EXERCISE REQUIREMENTS:
Word for word, repeat all of the entries below.

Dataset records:
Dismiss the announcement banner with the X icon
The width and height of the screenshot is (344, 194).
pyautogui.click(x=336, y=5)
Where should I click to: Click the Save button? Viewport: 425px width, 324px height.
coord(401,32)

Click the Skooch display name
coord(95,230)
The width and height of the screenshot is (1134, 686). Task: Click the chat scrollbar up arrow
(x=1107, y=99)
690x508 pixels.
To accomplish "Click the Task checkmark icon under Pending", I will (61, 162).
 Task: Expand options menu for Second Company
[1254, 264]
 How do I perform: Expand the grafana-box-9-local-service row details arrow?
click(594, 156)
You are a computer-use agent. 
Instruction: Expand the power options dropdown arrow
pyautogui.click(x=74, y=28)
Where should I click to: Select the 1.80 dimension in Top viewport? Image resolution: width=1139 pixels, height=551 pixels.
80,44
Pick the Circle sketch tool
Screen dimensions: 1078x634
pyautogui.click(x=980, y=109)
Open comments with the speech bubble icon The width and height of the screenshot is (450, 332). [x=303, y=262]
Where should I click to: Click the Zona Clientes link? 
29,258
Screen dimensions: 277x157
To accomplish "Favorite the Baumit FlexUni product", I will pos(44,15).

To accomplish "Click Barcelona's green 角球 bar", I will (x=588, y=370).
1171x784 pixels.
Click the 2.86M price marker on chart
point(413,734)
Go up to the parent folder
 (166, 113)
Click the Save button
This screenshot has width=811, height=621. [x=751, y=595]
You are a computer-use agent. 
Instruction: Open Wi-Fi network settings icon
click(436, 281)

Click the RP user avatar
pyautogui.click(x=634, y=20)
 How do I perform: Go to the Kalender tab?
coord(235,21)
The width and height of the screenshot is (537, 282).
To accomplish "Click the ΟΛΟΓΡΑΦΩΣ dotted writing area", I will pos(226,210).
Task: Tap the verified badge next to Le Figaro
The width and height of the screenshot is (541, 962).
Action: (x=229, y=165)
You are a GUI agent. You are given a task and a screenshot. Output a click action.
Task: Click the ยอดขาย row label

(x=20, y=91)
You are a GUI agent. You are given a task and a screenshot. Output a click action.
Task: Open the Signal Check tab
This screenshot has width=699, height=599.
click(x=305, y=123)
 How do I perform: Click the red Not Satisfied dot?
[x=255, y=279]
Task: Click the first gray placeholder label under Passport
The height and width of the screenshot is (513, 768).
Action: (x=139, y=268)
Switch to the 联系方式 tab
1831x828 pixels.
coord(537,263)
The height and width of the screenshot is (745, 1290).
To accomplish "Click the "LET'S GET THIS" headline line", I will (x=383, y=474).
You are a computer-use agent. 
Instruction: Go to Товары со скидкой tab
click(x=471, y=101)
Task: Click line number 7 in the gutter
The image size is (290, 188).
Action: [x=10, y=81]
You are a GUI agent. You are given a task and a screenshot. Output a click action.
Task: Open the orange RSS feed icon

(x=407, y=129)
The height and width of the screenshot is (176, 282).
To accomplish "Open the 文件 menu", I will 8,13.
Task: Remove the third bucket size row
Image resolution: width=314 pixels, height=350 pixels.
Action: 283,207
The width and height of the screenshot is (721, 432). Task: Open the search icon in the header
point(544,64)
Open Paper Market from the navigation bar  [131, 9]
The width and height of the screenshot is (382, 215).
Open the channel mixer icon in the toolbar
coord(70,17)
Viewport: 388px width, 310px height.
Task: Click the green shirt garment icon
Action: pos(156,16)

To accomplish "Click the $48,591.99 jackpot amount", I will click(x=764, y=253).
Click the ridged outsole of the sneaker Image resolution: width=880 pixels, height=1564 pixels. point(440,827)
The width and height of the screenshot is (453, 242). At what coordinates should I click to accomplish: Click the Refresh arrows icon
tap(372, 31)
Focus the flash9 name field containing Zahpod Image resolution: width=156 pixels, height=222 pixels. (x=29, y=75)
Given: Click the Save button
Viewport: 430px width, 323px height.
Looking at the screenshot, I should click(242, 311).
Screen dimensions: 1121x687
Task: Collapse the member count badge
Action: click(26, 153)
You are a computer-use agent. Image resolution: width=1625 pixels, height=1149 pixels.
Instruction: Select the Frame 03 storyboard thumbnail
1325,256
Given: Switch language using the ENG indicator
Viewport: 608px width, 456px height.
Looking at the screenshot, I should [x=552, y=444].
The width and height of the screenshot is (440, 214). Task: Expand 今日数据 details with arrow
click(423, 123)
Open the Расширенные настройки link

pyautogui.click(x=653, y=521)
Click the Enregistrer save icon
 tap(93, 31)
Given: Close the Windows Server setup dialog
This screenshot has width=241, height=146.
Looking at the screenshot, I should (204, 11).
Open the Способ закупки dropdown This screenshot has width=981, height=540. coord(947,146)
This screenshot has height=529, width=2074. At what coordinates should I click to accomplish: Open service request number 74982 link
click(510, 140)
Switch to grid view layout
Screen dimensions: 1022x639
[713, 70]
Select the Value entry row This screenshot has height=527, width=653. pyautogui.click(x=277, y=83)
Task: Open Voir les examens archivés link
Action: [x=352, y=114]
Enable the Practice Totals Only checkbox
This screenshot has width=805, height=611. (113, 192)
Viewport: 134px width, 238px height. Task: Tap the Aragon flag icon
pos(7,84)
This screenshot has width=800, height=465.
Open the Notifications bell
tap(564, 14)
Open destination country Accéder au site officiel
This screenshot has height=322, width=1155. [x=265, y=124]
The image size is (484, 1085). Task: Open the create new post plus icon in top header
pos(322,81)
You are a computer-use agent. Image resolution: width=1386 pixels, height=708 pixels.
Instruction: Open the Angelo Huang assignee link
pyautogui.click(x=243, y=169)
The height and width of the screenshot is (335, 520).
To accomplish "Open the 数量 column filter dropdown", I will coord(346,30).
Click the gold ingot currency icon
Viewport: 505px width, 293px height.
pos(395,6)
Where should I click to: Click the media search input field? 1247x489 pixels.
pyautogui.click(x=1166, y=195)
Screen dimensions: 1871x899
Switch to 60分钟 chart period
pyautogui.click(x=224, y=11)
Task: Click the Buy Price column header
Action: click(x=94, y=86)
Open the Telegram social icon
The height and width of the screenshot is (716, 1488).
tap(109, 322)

RESPONSE BOX:
Dismiss the announcement banner with the X icon
The width and height of the screenshot is (344, 194).
pyautogui.click(x=336, y=5)
Where should I click to: Click the Save button? Viewport: 425px width, 324px height.
coord(401,32)

Click the Skooch display name
coord(95,230)
The width and height of the screenshot is (1134, 686). Task: Click the chat scrollbar up arrow
(x=1107, y=99)
690x508 pixels.
To accomplish "Click the Task checkmark icon under Pending", I will (61, 162).
 Task: Expand options menu for Second Company
[1254, 264]
 How do I perform: Expand the grafana-box-9-local-service row details arrow?
click(594, 156)
You are a computer-use agent. 
Instruction: Expand the power options dropdown arrow
pyautogui.click(x=74, y=28)
Where should I click to: Select the 1.80 dimension in Top viewport? Image resolution: width=1139 pixels, height=551 pixels.
80,44
Pick the Circle sketch tool
Screen dimensions: 1078x634
pyautogui.click(x=980, y=109)
Open comments with the speech bubble icon The width and height of the screenshot is (450, 332). [x=303, y=262]
Where should I click to: Click the Zona Clientes link? 
29,258
Screen dimensions: 277x157
To accomplish "Favorite the Baumit FlexUni product", I will pos(44,15).

To accomplish "Click Barcelona's green 角球 bar", I will (x=588, y=370).
1171x784 pixels.
Click the 2.86M price marker on chart
point(413,734)
Go up to the parent folder
 (166, 113)
Click the Save button
This screenshot has width=811, height=621. [x=751, y=595]
You are a computer-use agent. 
Instruction: Open Wi-Fi network settings icon
click(436, 281)

Click the RP user avatar
pyautogui.click(x=634, y=20)
 How do I perform: Go to the Kalender tab?
coord(235,21)
The width and height of the screenshot is (537, 282).
To accomplish "Click the ΟΛΟΓΡΑΦΩΣ dotted writing area", I will pos(226,210).
Task: Tap the verified badge next to Le Figaro
The width and height of the screenshot is (541, 962).
Action: (x=229, y=165)
You are a GUI agent. You are given a task and a screenshot. Output a click action.
Task: Click the ยอดขาย row label

(x=20, y=91)
You are a GUI agent. You are given a task and a screenshot. Output a click action.
Task: Open the Signal Check tab
This screenshot has width=699, height=599.
click(x=305, y=123)
 How do I perform: Click the red Not Satisfied dot?
[x=255, y=279]
Task: Click the first gray placeholder label under Passport
The height and width of the screenshot is (513, 768).
Action: (x=139, y=268)
Switch to the 联系方式 tab
1831x828 pixels.
coord(537,263)
The height and width of the screenshot is (745, 1290).
To accomplish "Click the "LET'S GET THIS" headline line", I will (x=383, y=474).
You are a computer-use agent. 
Instruction: Go to Товары со скидкой tab
click(x=471, y=101)
Task: Click line number 7 in the gutter
The image size is (290, 188).
Action: [x=10, y=81]
You are a GUI agent. You are given a task and a screenshot. Output a click action.
Task: Open the orange RSS feed icon

(x=407, y=129)
The height and width of the screenshot is (176, 282).
To accomplish "Open the 文件 menu", I will 8,13.
Task: Remove the third bucket size row
Image resolution: width=314 pixels, height=350 pixels.
Action: 283,207
The width and height of the screenshot is (721, 432). Task: Open the search icon in the header
point(544,64)
Open Paper Market from the navigation bar  [131, 9]
The width and height of the screenshot is (382, 215).
Open the channel mixer icon in the toolbar
coord(70,17)
Viewport: 388px width, 310px height.
Task: Click the green shirt garment icon
Action: pos(156,16)

To accomplish "Click the $48,591.99 jackpot amount", I will click(x=764, y=253).
Click the ridged outsole of the sneaker Image resolution: width=880 pixels, height=1564 pixels. point(440,827)
The width and height of the screenshot is (453, 242). At what coordinates should I click to accomplish: Click the Refresh arrows icon
tap(372, 31)
Focus the flash9 name field containing Zahpod Image resolution: width=156 pixels, height=222 pixels. (x=29, y=75)
Given: Click the Save button
Viewport: 430px width, 323px height.
Looking at the screenshot, I should click(242, 311).
Screen dimensions: 1121x687
Task: Collapse the member count badge
Action: click(26, 153)
You are a computer-use agent. Image resolution: width=1625 pixels, height=1149 pixels.
Instruction: Select the Frame 03 storyboard thumbnail
1325,256
Given: Switch language using the ENG indicator
Viewport: 608px width, 456px height.
Looking at the screenshot, I should [x=552, y=444].
The width and height of the screenshot is (440, 214). Task: Expand 今日数据 details with arrow
click(423, 123)
Open the Расширенные настройки link

pyautogui.click(x=653, y=521)
Click the Enregistrer save icon
 tap(93, 31)
Given: Close the Windows Server setup dialog
This screenshot has width=241, height=146.
Looking at the screenshot, I should (204, 11).
Open the Способ закупки dropdown This screenshot has width=981, height=540. coord(947,146)
This screenshot has height=529, width=2074. At what coordinates should I click to accomplish: Open service request number 74982 link
click(510, 140)
Switch to grid view layout
Screen dimensions: 1022x639
[713, 70]
Select the Value entry row This screenshot has height=527, width=653. pyautogui.click(x=277, y=83)
Task: Open Voir les examens archivés link
Action: [x=352, y=114]
Enable the Practice Totals Only checkbox
This screenshot has width=805, height=611. (113, 192)
Viewport: 134px width, 238px height. Task: Tap the Aragon flag icon
pos(7,84)
This screenshot has width=800, height=465.
Open the Notifications bell
tap(564, 14)
Open destination country Accéder au site officiel
This screenshot has height=322, width=1155. [x=265, y=124]
The image size is (484, 1085). Task: Open the create new post plus icon in top header
pos(322,81)
You are a computer-use agent. Image resolution: width=1386 pixels, height=708 pixels.
Instruction: Open the Angelo Huang assignee link
pyautogui.click(x=243, y=169)
The height and width of the screenshot is (335, 520).
To accomplish "Open the 数量 column filter dropdown", I will coord(346,30).
Click the gold ingot currency icon
Viewport: 505px width, 293px height.
pos(395,6)
Where should I click to: Click the media search input field? 1247x489 pixels.
pyautogui.click(x=1166, y=195)
Screen dimensions: 1871x899
Switch to 60分钟 chart period
pyautogui.click(x=224, y=11)
Task: Click the Buy Price column header
Action: click(x=94, y=86)
Open the Telegram social icon
The height and width of the screenshot is (716, 1488).
tap(109, 322)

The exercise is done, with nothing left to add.